The embodiment of the invention obtains the data tables with the preset format by carrying out real-time streaming data processing on the obtained original data stream, obtains at least one merging statistical table by carrying out real-time streaming merging processing on each data table, and stores the at least one merging statistical table into the preset database in a full-dimensional manner, wherein the database table in the preset database comprises real-time data and non-real-time data of each dimension generated by at least one data source terminal.
Fig. 7 is a schematic diagram of an electronic device of an embodiment of the invention. In the present embodiment, the electronic device 7 includes a server, a terminal, and the like. As shown in fig. 7, the electronic device 7: at least one processor 71; and a memory 72 communicatively coupled to the at least one processor 71; and a communication component 73 communicatively coupled to the scanning device, the communication component 73 receiving and transmitting data under control of the processor 71; the memory 72 stores instructions executable by the at least one processor 71, and the instructions are executed by the at least one processor 71 to implement the data processing method.

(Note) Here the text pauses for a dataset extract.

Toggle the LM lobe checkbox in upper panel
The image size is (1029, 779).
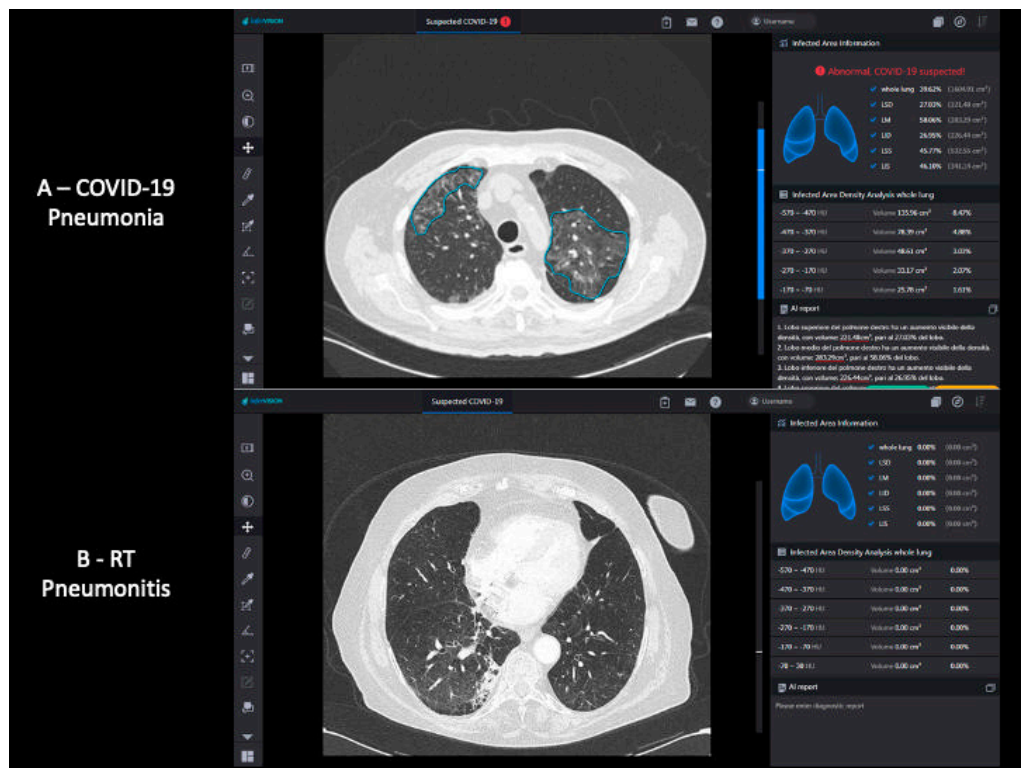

Specifically, the electronic device includes: one or more processors 71 and a memory 72, one processor 71 being exemplified in fig. 7. The processor 71 and the memory 72 may be connected by a bus or other means, and fig. 7 illustrates the connection by a bus as an example. Memory 72, which is a non-volatile computer-readable storage medium, may be used to store non-volatile software programs, non-volatile computer-executable programs, and modules. The processor 71 executes various functional applications of the device and data processing, i.e., implements the above-described data processing method, by executing nonvolatile software programs, instructions, and modules stored in the memory 72.
The memory 72 may include a storage program area and a storage data area, wherein the storage program area may store an operating system, an application program required for at least one function; the storage data area may store a list of options, etc. Further, the memory 72 may include high speed random access memory, and may also include non-volatile memory, such as at least one magnetic disk storage device, flash memory device, or other non-volatile solid state storage device. In some embodiments, the memory 72 may optionally include memory located remotely from the processor 71, which may be connected to an external device via a network. Examples of such networks include, but are not limited to, the internet, intranets, local area networks, mobile communication networks, and combinations thereof.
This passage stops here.